O festejado Beccaria, no século XVIII, já dizia que “parcelas de liberdade constituem o fundamento do direito de punir. Todo o exercício que deste fundamento se afaste constitui abuso e não justiça; é um poder de fato não de direito; constitui usurpação e jamais um poder legítimo”. (BECCARIA, Cesare. Dos delitos e das penas. São Paulo: Hemus, 1974. p. 30).

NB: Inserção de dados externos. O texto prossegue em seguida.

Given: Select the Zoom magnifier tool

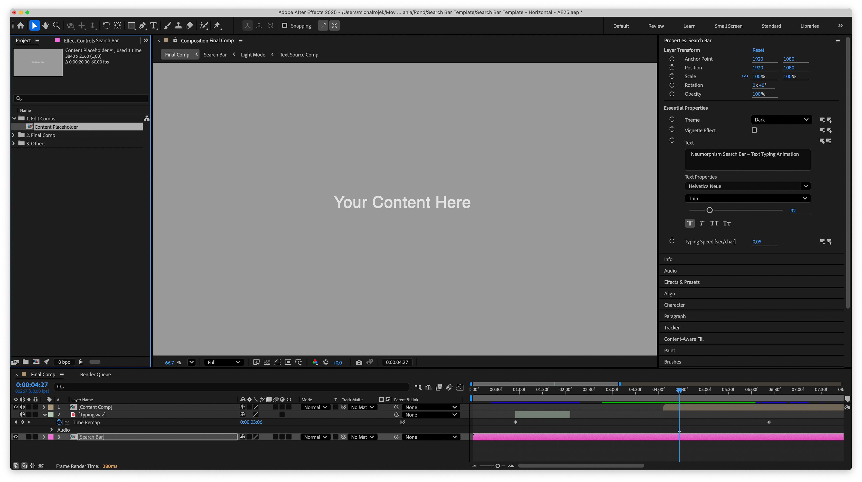Looking at the screenshot, I should click(57, 26).
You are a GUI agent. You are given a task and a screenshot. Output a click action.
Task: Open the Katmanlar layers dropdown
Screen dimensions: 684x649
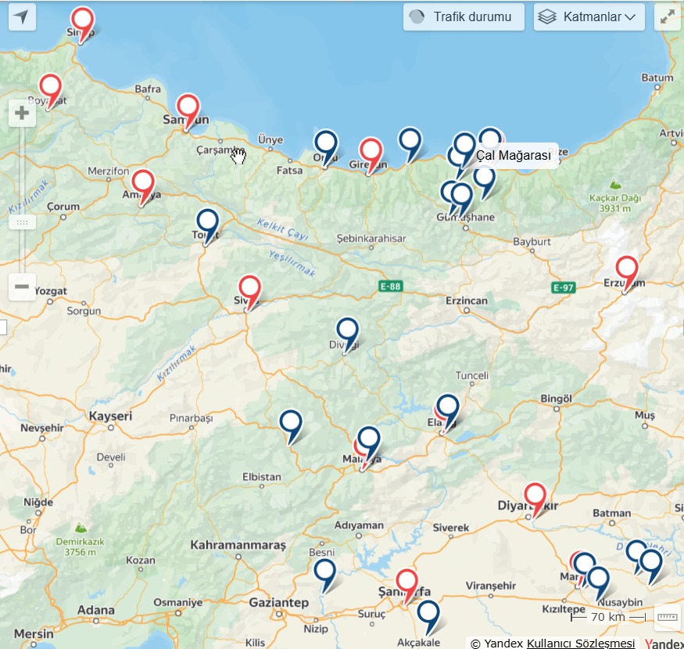(x=589, y=17)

A jurisprudência dos nossos Tribunais já tem decido pela substitutividade, a saber: “EMENTA: PENAL E PROCESSO PENAL. SUBSTITUIÇÃO DE PENA PRIVATIVA DE LIBERDADE POR RESTRITIVA DE DIREITOS. CONCESSÃO. CRIME HEDIONDO. APLICABILIDADE DO PRINCÍPIO DA INDIVIDUALIZAÇÃO DA PENA E DA RETROATIVIDADE DA LEZ MITIOR. IMPROVIMENTO DO AGRAVO. DECISÃO UNÂNIME. Mesmo nos crimes hediondos é de se considerar o princípio da individualização da pena, ante seu sentido teológico, aliado à aplicação retroativa da lei mais benigna” (TJPE. 3ª Câmara criminal. Agravo de Execução Penal nº 0075908-2. Relator: Des. Ozael Rodrigues Veloso), mesmo sentido, STJ, HC nº 9.466-SP – DJU de 4-9-2000 , p.194, Resp. 67.570/SC, 6ª T, DJ 26-08-96, HC nº 8.772/RS, DJU 02-08-99, p.225.

Assim sendo, ante o tão importante e ainda “inexpressivo” movimento pela despenalização, também atendendo ao instituto da ressocialização, em respeito ao principio da individualização, da hermenêutica jurídica, da reserva legal, e nos moldes do art. 44 do CPB, considerando os requisitos subjetivos e objetivos do caso concreto, restando proferida sentença condenatória ao crime capitulado no art. 12 da Lei nº 6.368/76, não ultrapassar a pena quatro anos, deverá o magistrado substituí-la por uma restritiva de direitos, cumprindo, assim, uma jurisdição plena e trazendo à tona o maior fim da sua aplicabilidade que é a punição e a reintegração do condenado ao meio social do qual fora retirado ou afastado.